The more fundamental difference between the Obama era and its New Deal and Great Society predecessors is this: Back then, progressives did not define the left end of the political spectrum. In the 1930s and 1960s, America featured honest-to-goodness alternatives to capitalism, home-grown radical movements that scared the crap out of the American establishment and sent some of its denizens scurrying into arms of reformers like FDR and LBJ. Because our entire ideological spectrum has shifted right since communism’s collapse, reforms that once looked like centrist compromises now look like the brainchild of Chairman Mao.

In the 1930s, some of America’s most prominent intellectuals saw communism as a serious alternative to Depression-era capitalism. (One reason so many writers and artists got in trouble during the McCarthyite scare of the early 1950s was that so many had flirted with pro-communist groups during FDR’s presidency). And while American communism never became a mass movement, the Depression years birthed home-spun assaults on capitalism that were almost as frightening.

The failure of communism might have made the left more reputable in this country, but it’s basically had the exact opposite effect. Terrorism replaced communism as the justification for the national security state, and any semblance of radical left in this country withered away. As things stand now, when a Democratic president proposes the Heritage Foundation’s 1993 health care plan, he’s a socialist.

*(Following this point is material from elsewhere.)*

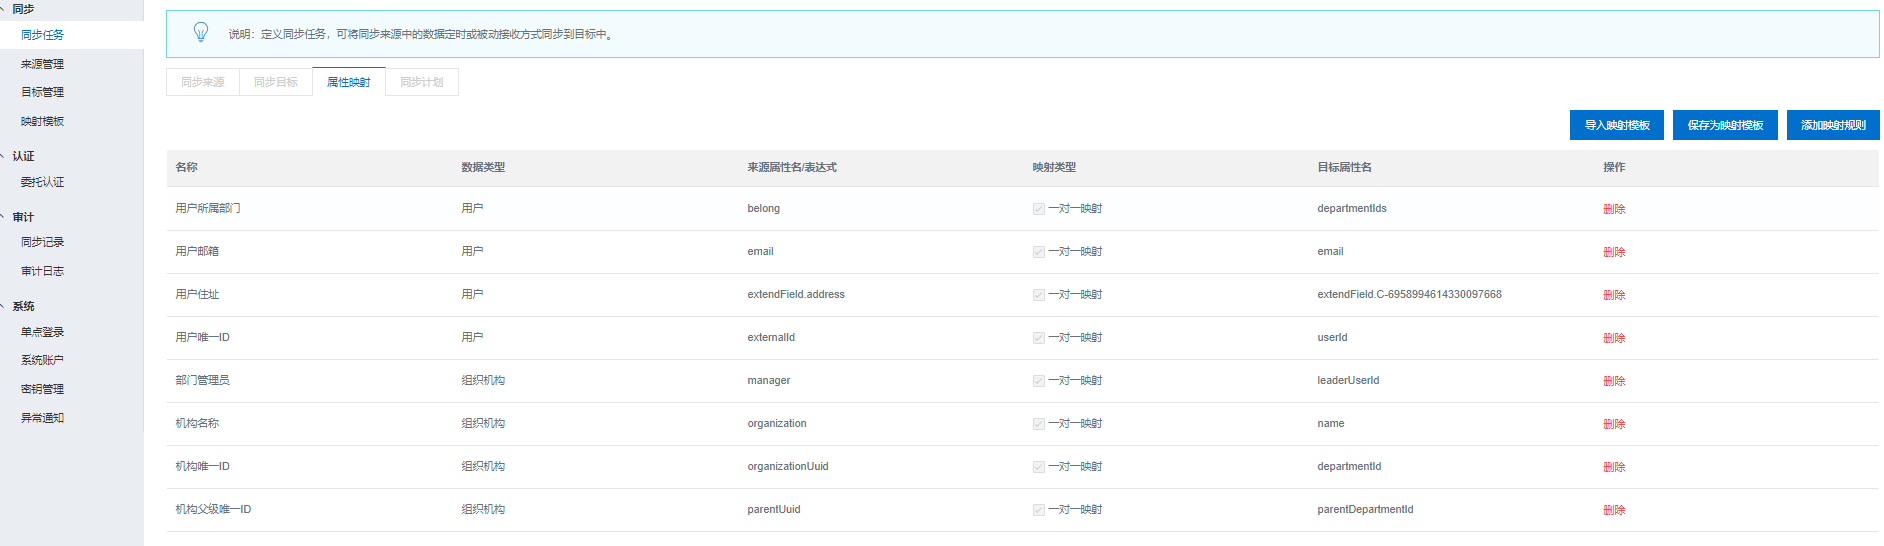The width and height of the screenshot is (1884, 546).
Task: Select the 同步目标 tab
Action: pyautogui.click(x=276, y=82)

If there were reds fulminating on Obama’s left with the same degree of passion as the Tea Partiers, his agenda would be more appealing to frightened businessmen. The thing is, that’s not happening and it’s not something you can plan. I think those types of movements need to be funded by some entity and they require a degree of auto-catalysis. I don’t know exactly why current economic conditions are not leading to unrest on the left, but I think television has a lot to do with it. And I don’t just mean how politics are presented on teevee. I mean mainly that people are stunned lazy by non-political entertainment.

Whatever the case, the left is smaller in this country than it used to be, and it doesn’t have room to break up into factions and still stay in power. So, I don’t see Beinart’s analysis as wrong, but I don’t think it’s too helpful.